Com um álbum como One More Light, o Linkin Park está fadado a inspirar certo conflito e tensão. “Não posso controlar o que as pessoas vão dizer, então não estou preocupado com a reação delas. Eu sei que terão pessoas que estarão super animadas com o álbum, e pessoas que ficarão bem bravas por não ser o que quer que eles tenham em mente, e terão pessoas que não conhecem a banda muito bem, e esse será um novo som que vão experimentar”, diz Mike com um sorriso. “Tudo isso está em jogo pra nós, e é muito engraçado, porque nós somos pais também; também tivemos momentos onde olhávamos para as coisas mais importantes de outro ponto de vista pela primeira vez. Houve um momento em um de nossos shows que olhei e vi um pai e sua filha. Ele estava animado com algumas músicas; dançava com ela como se estivesse dizendo ‘essa é minha música’ e ela fazia a mesma coisa com ele em relação as músicas novas. Talvez inconscientemente aquilo ficou preso na minha cabeça porque penso no que meus filhos gostam, e eu sei que toquei músicas para eles desse álbum e perguntei o que eles acharam. É legal. Eu aposto que se você perguntar pro meu filho qual música do papai eles querem ouvir, a que eles sempre pedem é ‘Castle Of Glass’ e do material novo, ‘Heavy’ é a favorita deles.

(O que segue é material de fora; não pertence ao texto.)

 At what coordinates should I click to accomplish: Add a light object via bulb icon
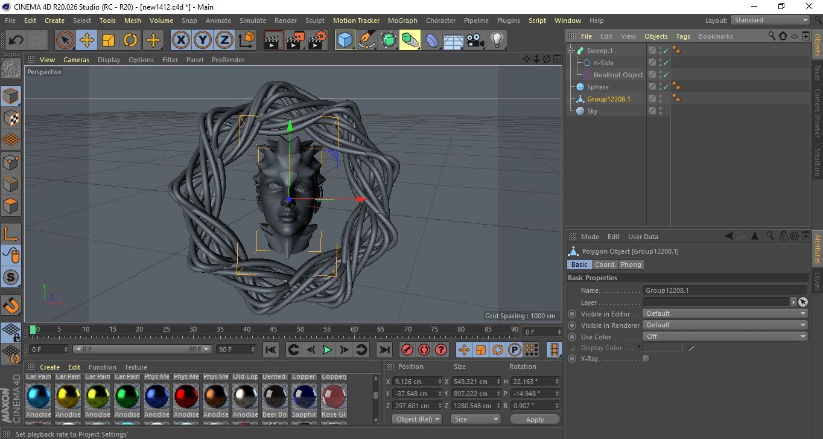point(497,40)
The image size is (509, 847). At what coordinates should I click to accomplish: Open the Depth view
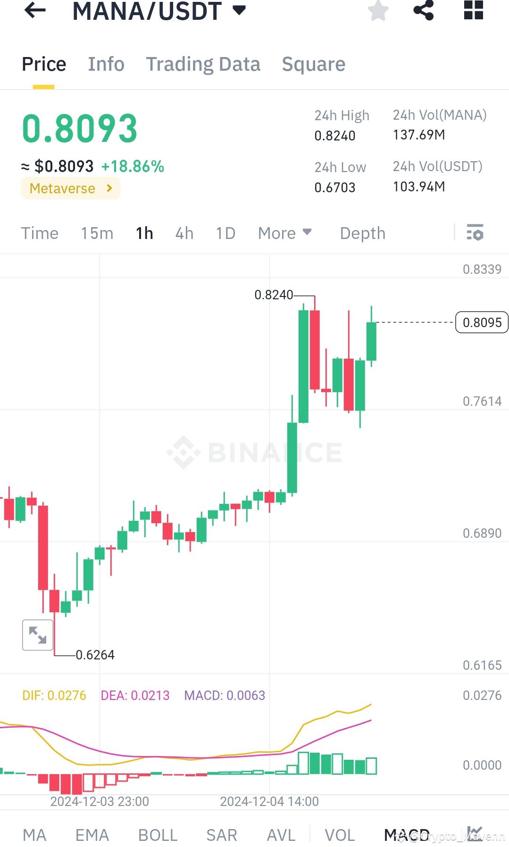tap(362, 233)
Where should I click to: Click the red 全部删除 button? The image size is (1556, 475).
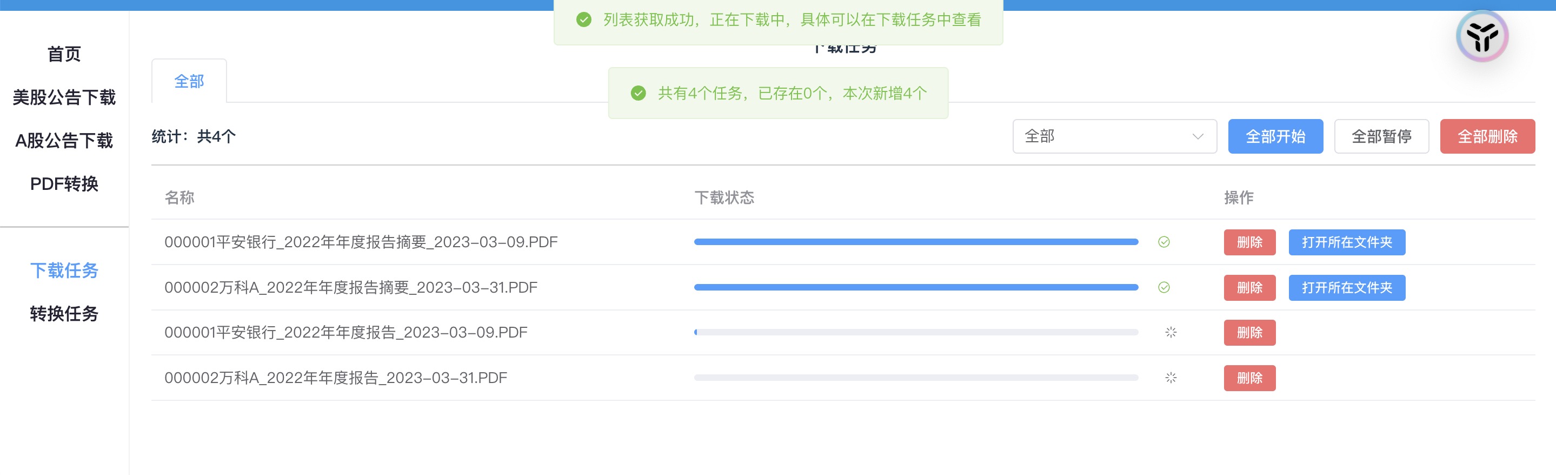[1487, 137]
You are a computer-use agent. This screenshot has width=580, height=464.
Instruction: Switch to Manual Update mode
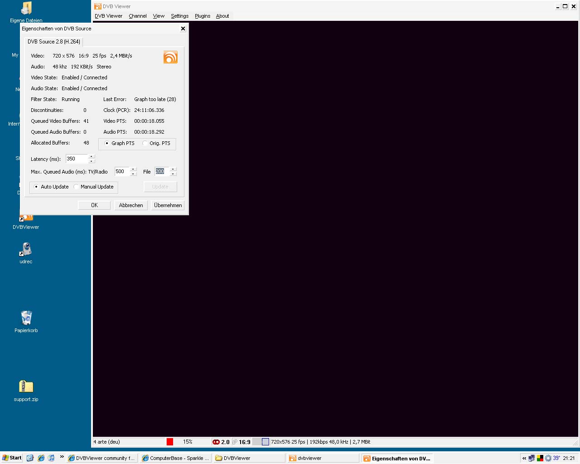76,187
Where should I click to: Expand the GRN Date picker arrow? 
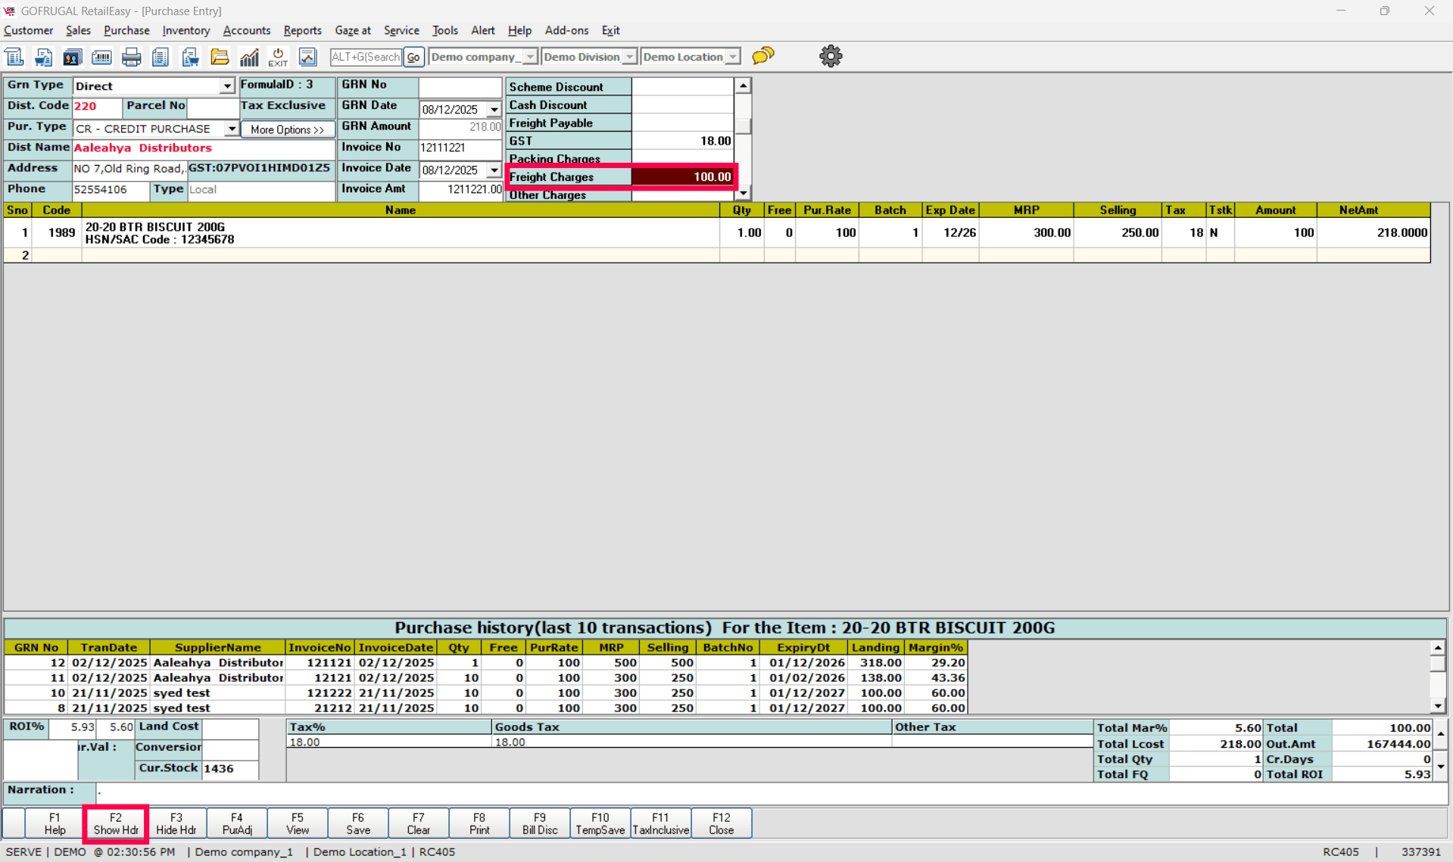pos(494,110)
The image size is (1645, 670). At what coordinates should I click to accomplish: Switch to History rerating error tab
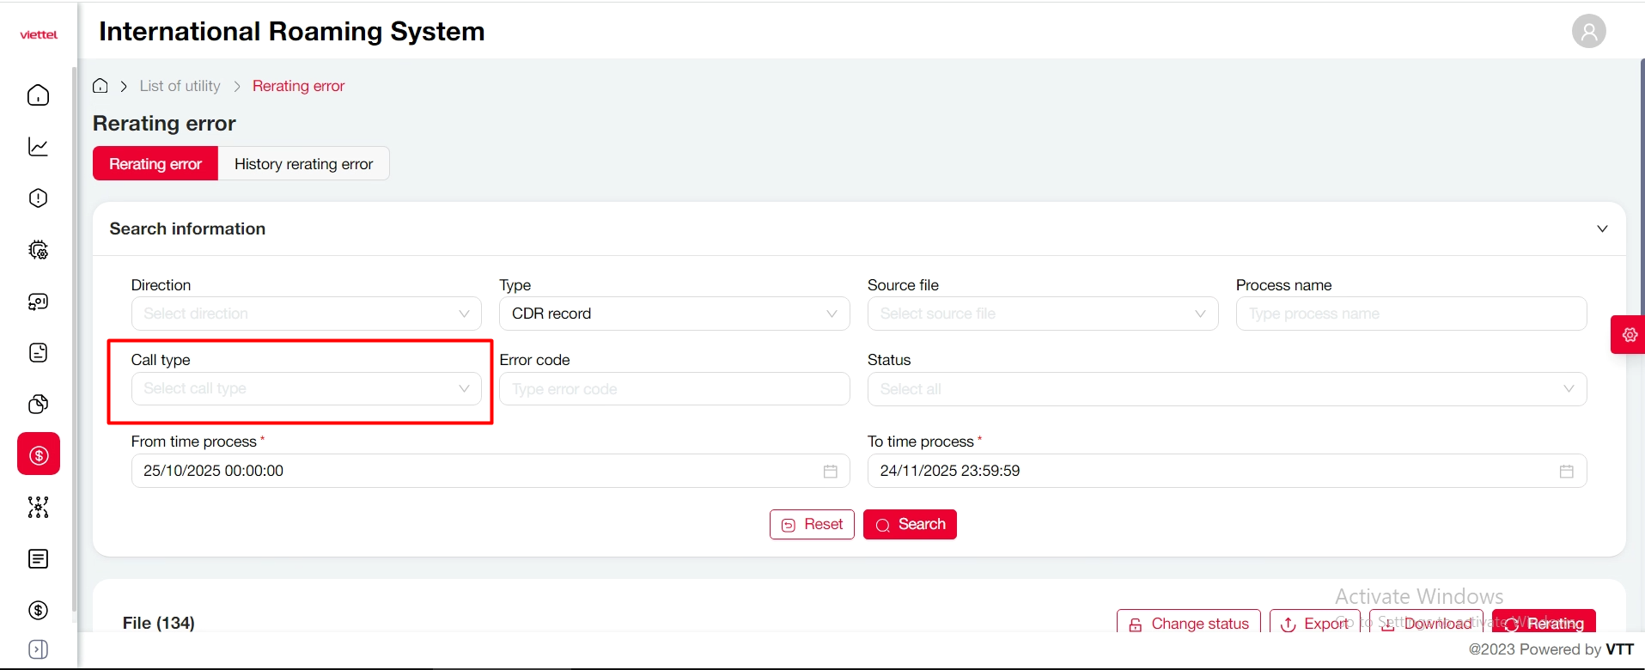point(303,164)
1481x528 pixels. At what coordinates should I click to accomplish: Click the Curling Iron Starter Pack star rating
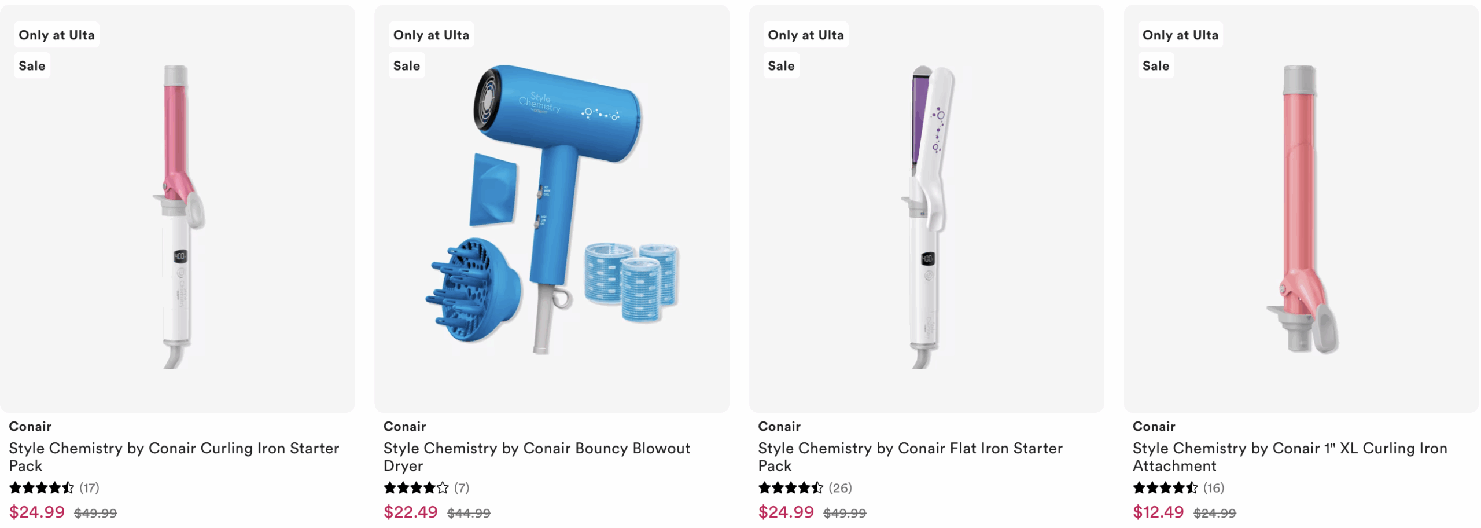click(42, 488)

“Meus filhos sempre pedem ‘toque a música do papai!’ pra eles ouvirem o papai no rádio e tal. Mas eles sempre dizem que a música do papai é meio assustadora e em partícula,r ver o papai tocar é assustador, porque eu fico correndo, gritando e é bem intenso – mas o material novo não é assustador. As crianças mais velhas dizem ‘é, meu pai é do Linkin Park, tanto faz’. Mas meus filhos mais novos amam ‘Battle Symphony’, ‘Heavy’ e ‘Invisible’ principalmente. Eles cantam as músicas, e eles entendem o que está sendo dito, e gostam da música e ficam felizes. Eu acho que isso automaticamente os fazem gostar mais ainda da música. Pela primeira vez minhas filhas dizem ‘papai, cante aquela música!’ ao invés de ‘papai, shiu!’. Elas também dizem às pessoas que eu sou uma superestrela, o que é algo interessante porque todos os meus outros filhos ficam tipo ‘não quero falar sobre isso’. É engraçado.”

Tudo que está acontecendo com o Linkin Park, as coisas boas ou ruins, aparecem em One More Light. “O que falamos nesse álbum e o que fazemos liricamente, é um retrato das nossas vidas no presente momento ou num passado recente. Demoramos 13 meses pra fazer o álbum, não levamos muito tempo pra escrever a maioria das músicas, apenas demoramos mais porque queríamos ter a certeza de que tudo estava bem certo, em termos de construção de faixa e fazer tudo soar como está. Sentimentos que esse álbum era muito importante e outras pessoas também nos dizendo que esse álbum era importante, nos fez querer ter a certeza de que cada detalhe foi muito bem planejado. Eu sinto que esse álbum mostra quem somos no presente momento.” Das letras à certeza, o Linkin Park deixa uma coisa bem clara. “Não nos definimos pelo que fizemos. Nos definimos pelo que estamos fazendo.” Aqui vamos nós.

One More Light do Linkin Park estreia no dia 19 de maio.